Liang Xiaole ne dit rien, et après avoir entendu les paroles du vieil homme, elle et Hu Yanhui allèrent immédiatement faire leurs bagages.
Dès qu'ils eurent emporté leurs affaires, les villageois incendièrent la maison de la grand-mère de Qingyuan. La chaumière sèche brûla avec violence sous le soleil, se réduisant rapidement en cendres.
La maison du vieil homme n'était pas spacieuse, mais il y avait une pièce libre où ils pouvaient dormir sur de la paille et des nattes posées à même le sol.
Cela a légèrement gêné Liang Xiaole.
N'ayant rien à faire pendant la journée, Liang Xiaole et Hu Yanhui erraient dans le village.
Le Village Maudit est petit, avec ses huttes au toit de chaume disséminées çà et là. Des champs de blé verdoyants l'entourent, le délimitant nettement de la nature sauvage environnante. Au-delà de ces champs se trouve un lieu où les villageois n'osent s'aventurer.
J'ai flâné un moment. J'ai observé les villageois travailler et jouer, et j'ai bavardé avec eux.
En discutant avec les villageois, ils apprirent que le vieil homme s'appelait Yin Chongshan, le chef du village maudit. Il avait un fils et trois filles, dont la plus jeune, Yin Cuilian, était encore célibataire. La petite fille qui avait apporté la boisson aux herbes était sa petite-fille, surnommée Yaya.
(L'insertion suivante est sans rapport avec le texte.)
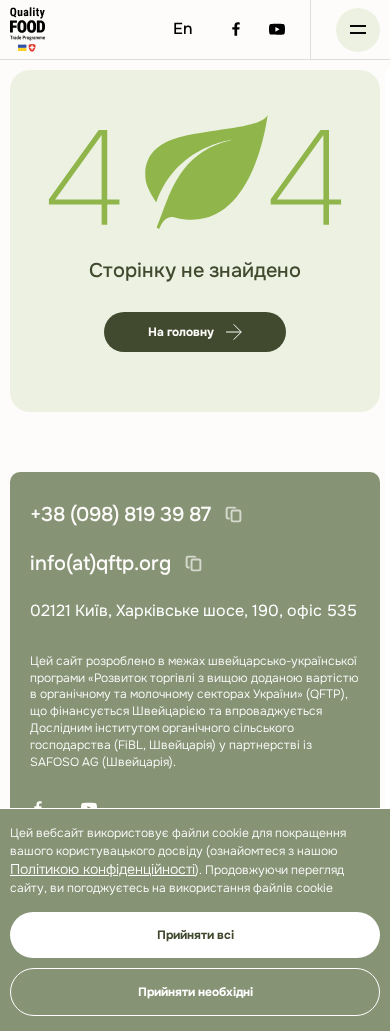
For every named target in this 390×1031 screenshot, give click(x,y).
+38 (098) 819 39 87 (120, 514)
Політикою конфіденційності (102, 869)
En (183, 28)
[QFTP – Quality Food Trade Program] (27, 29)
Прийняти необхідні (195, 992)
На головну (181, 332)
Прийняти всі (195, 935)
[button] (358, 30)
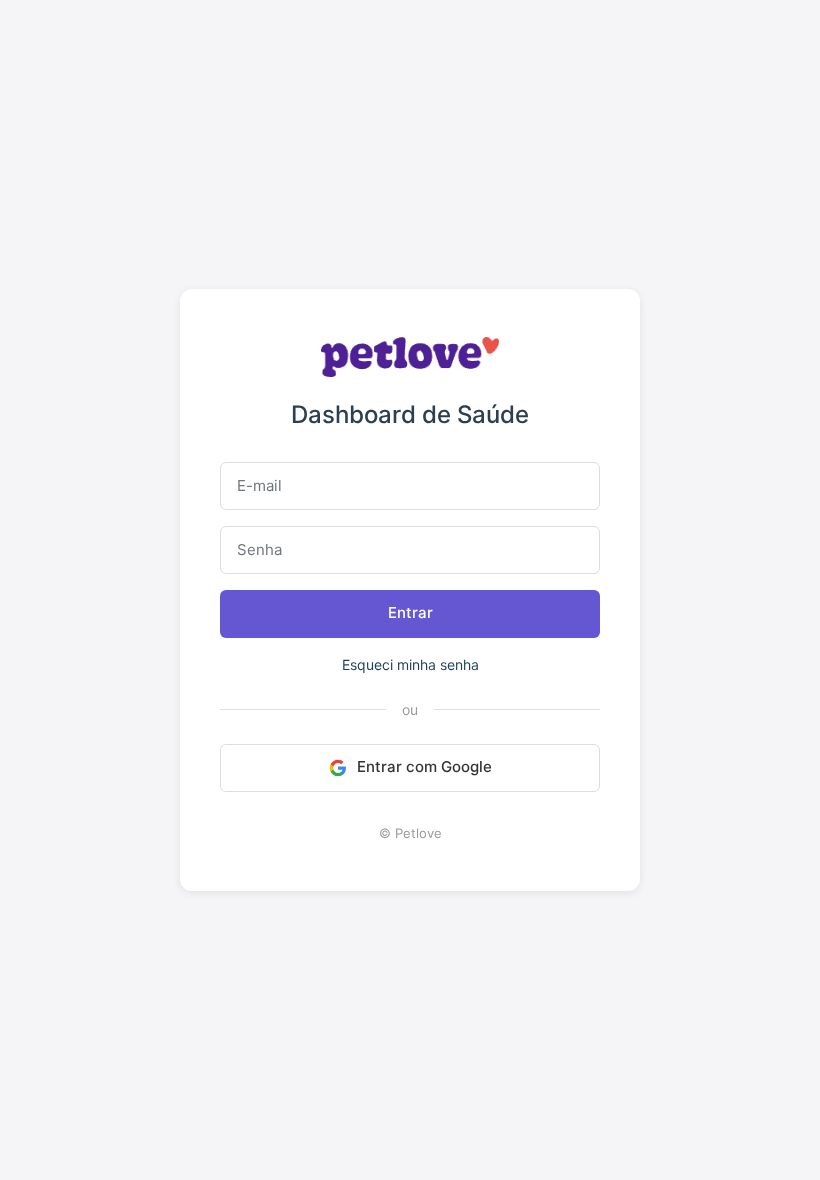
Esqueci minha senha (410, 664)
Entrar (410, 612)
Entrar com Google (424, 766)
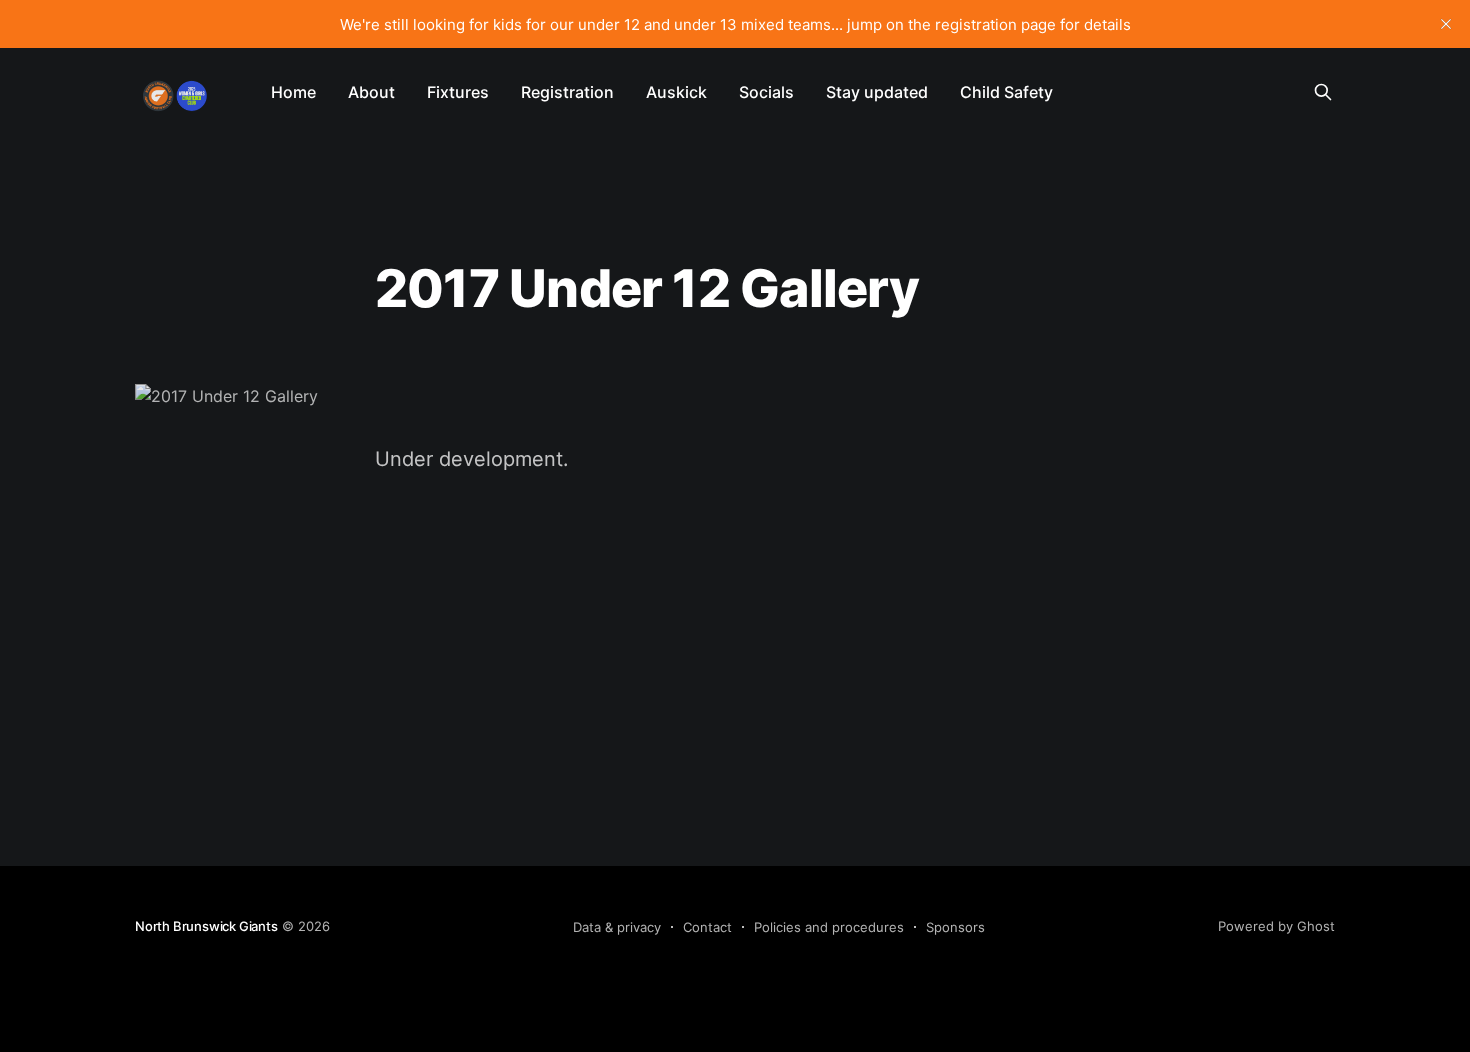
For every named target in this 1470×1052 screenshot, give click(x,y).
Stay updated (877, 92)
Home (293, 92)
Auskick (676, 92)
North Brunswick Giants (206, 926)
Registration (567, 92)
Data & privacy (617, 927)
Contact (707, 927)
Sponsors (955, 927)
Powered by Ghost (1276, 926)
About (371, 92)
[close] (1446, 24)
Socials (766, 92)
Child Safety (1006, 92)
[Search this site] (1323, 92)
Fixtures (458, 92)
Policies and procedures (829, 927)
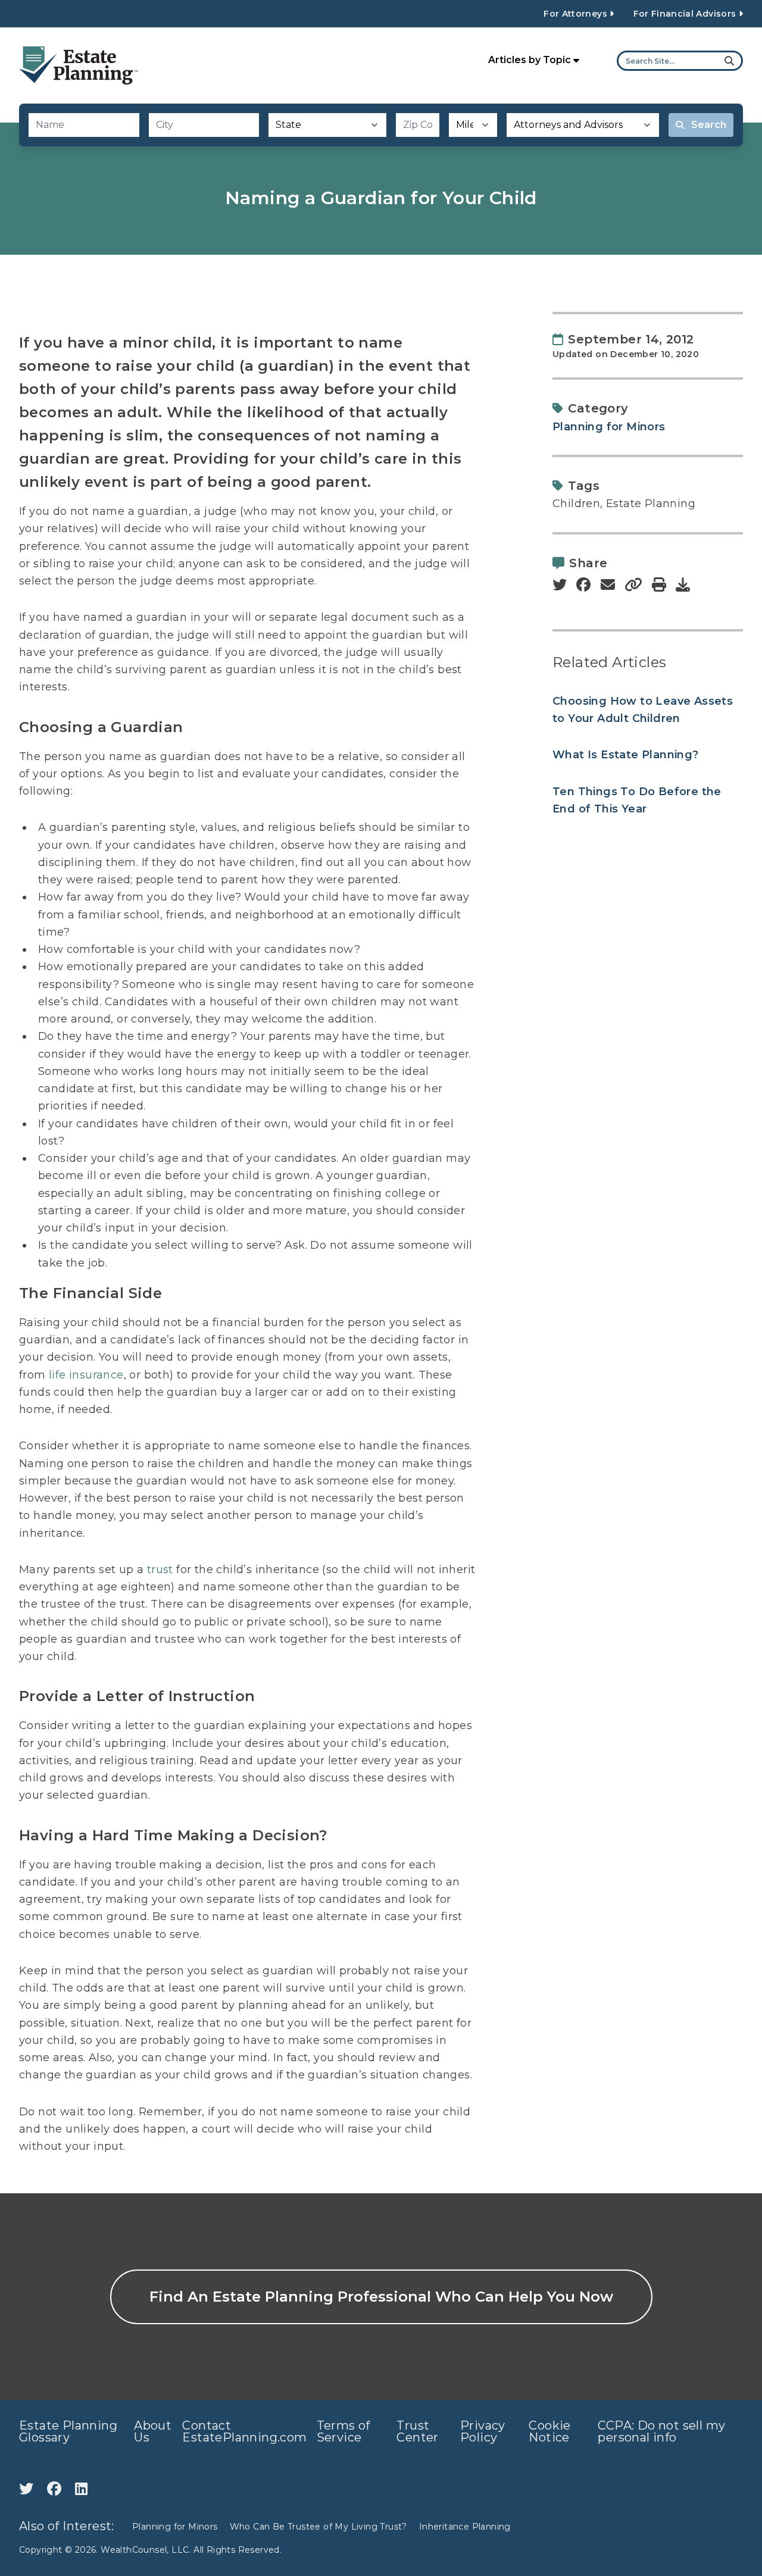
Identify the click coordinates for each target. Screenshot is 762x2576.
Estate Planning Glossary (68, 2431)
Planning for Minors (609, 426)
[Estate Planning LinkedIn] (81, 2488)
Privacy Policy (482, 2431)
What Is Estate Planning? (625, 754)
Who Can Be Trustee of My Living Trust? (318, 2526)
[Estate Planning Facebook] (56, 2488)
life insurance (86, 1374)
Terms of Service (343, 2431)
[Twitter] (28, 2488)
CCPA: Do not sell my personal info (661, 2431)
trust (160, 1569)
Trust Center (417, 2431)
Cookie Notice (549, 2431)
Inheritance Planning (465, 2526)
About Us (152, 2431)
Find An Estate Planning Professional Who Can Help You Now (381, 2296)
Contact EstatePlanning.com (244, 2431)
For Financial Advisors (686, 14)
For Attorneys (577, 14)
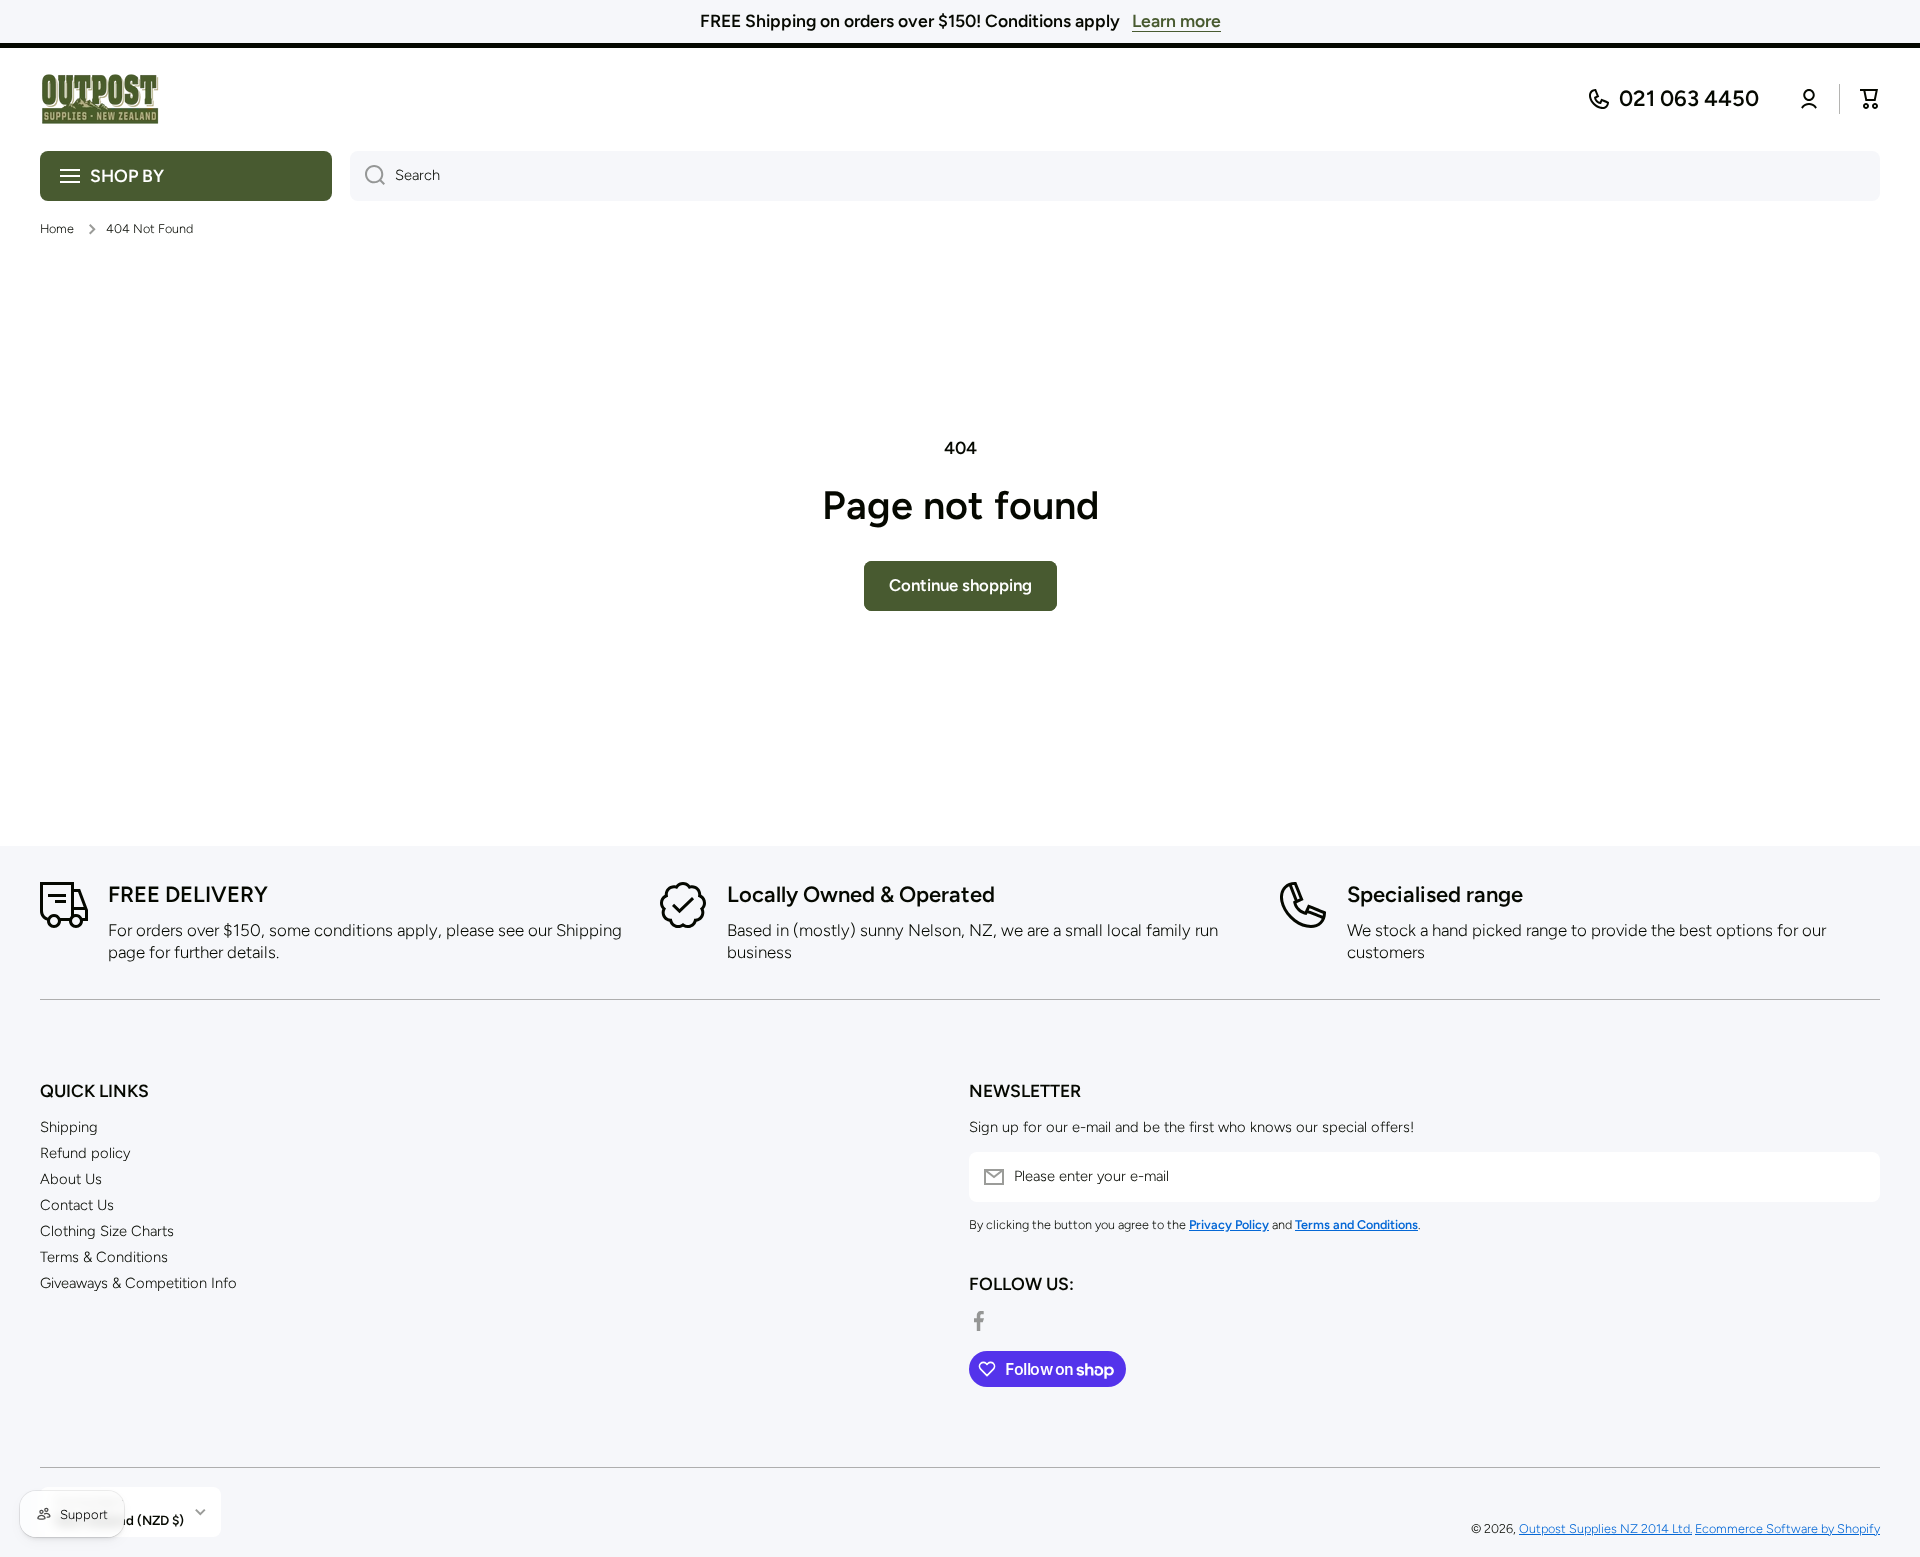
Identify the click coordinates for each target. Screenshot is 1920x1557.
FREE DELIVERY (188, 894)
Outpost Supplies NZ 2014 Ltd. (1605, 1528)
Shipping (69, 1127)
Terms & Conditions (104, 1257)
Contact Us (77, 1205)
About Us (71, 1179)
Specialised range (1435, 894)
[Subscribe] (1855, 1177)
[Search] (367, 176)
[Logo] (100, 99)
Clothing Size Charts (107, 1231)
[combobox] (1115, 176)
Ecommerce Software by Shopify (1787, 1528)
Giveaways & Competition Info (138, 1283)
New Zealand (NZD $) (119, 1520)
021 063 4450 (1689, 98)
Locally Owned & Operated (861, 894)
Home (57, 228)
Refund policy (85, 1153)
Les habitants de cette région s'habillent très simplement. Ils portent presque exclusivement des vêtements de paille. Le haut de leur corps est recouvert de petits morceaux de tissu ou de peaux d'animaux qui leur couvrent la poitrine et le dos.
Comme le disent les légendes, chaque fille ici est d'une beauté incomparable. Leur peau, d'une douceur incomparable, rayonne d'un éclat lustré. Si délicate qu'elle semble fragile, elle pourrait se briser au moindre contact. Toutes arborent de longs cheveux soyeux, ornés d'une ou plusieurs guirlandes de fleurs soigneusement choisies. Leurs yeux pétillent d'une lumière intense, et une fois qu'on les a vues, on ne les oublie jamais.